Extracted records
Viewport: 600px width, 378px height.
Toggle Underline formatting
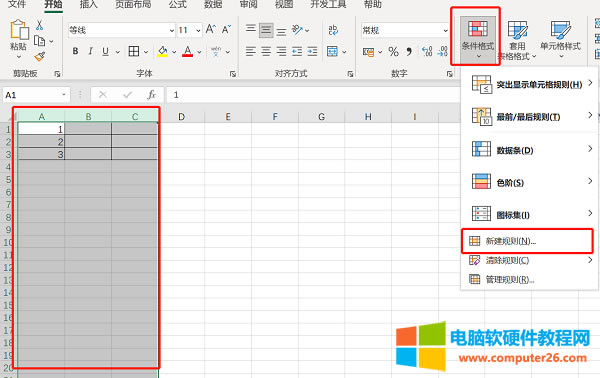106,51
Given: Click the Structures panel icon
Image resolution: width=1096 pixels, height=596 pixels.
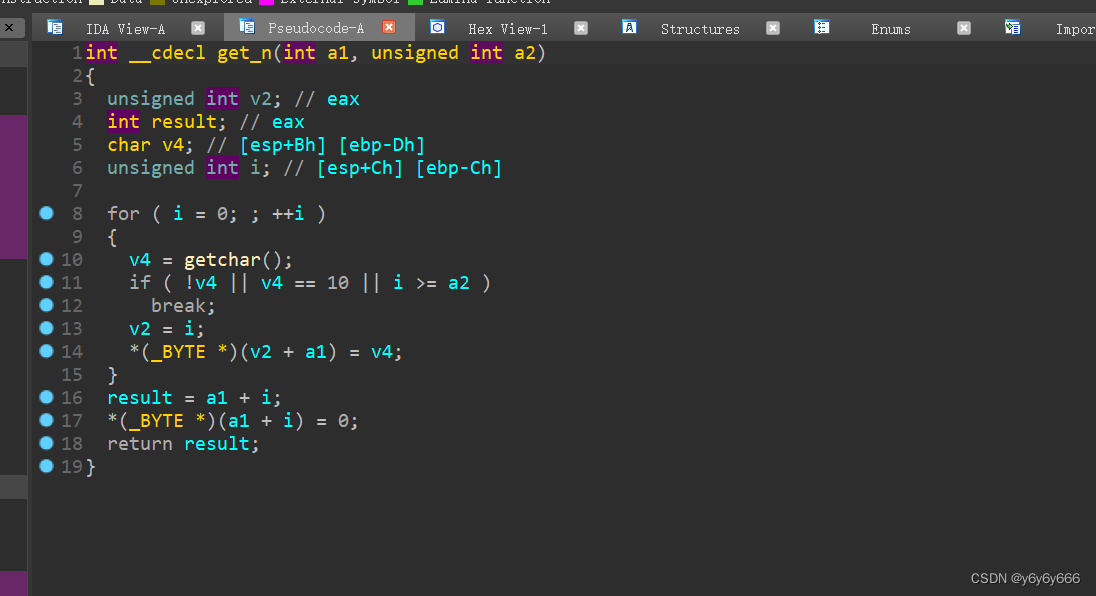Looking at the screenshot, I should coord(629,27).
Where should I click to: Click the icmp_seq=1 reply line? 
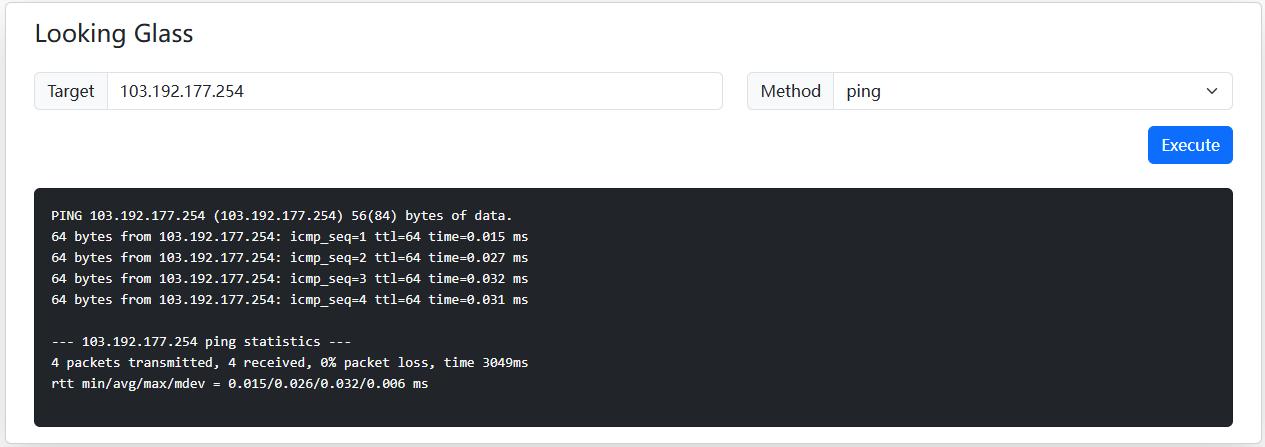289,237
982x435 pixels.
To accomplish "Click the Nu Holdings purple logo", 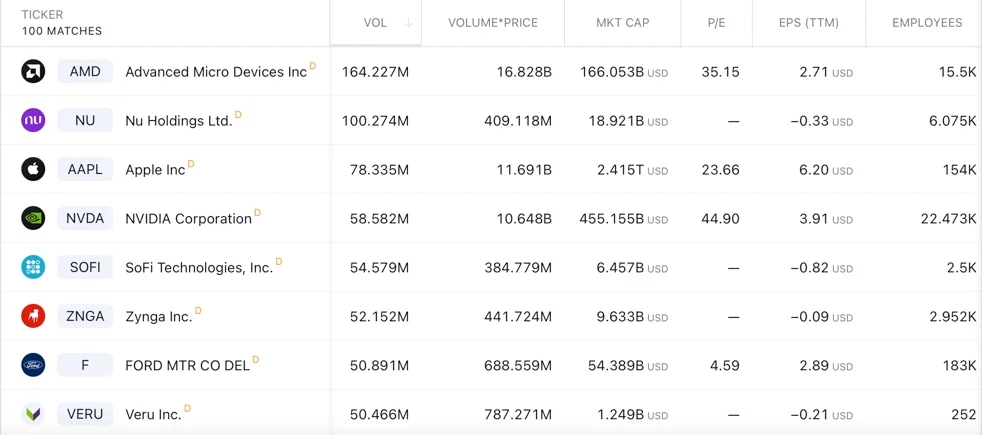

**Problem details:**
Transcribe exactly, and only, the lines from the line with "Given: Click the Structures panel icon" through the last line of the records, inclusive; the pictures do not belong in the copy.

**Task solution:**
Given: Click the Structures panel icon
Image resolution: width=1096 pixels, height=596 pixels.
Looking at the screenshot, I should coord(629,27).
Where should I click to: Click the icmp_seq=1 reply line? 
289,237
982x435 pixels.
To accomplish "Click the Nu Holdings purple logo", 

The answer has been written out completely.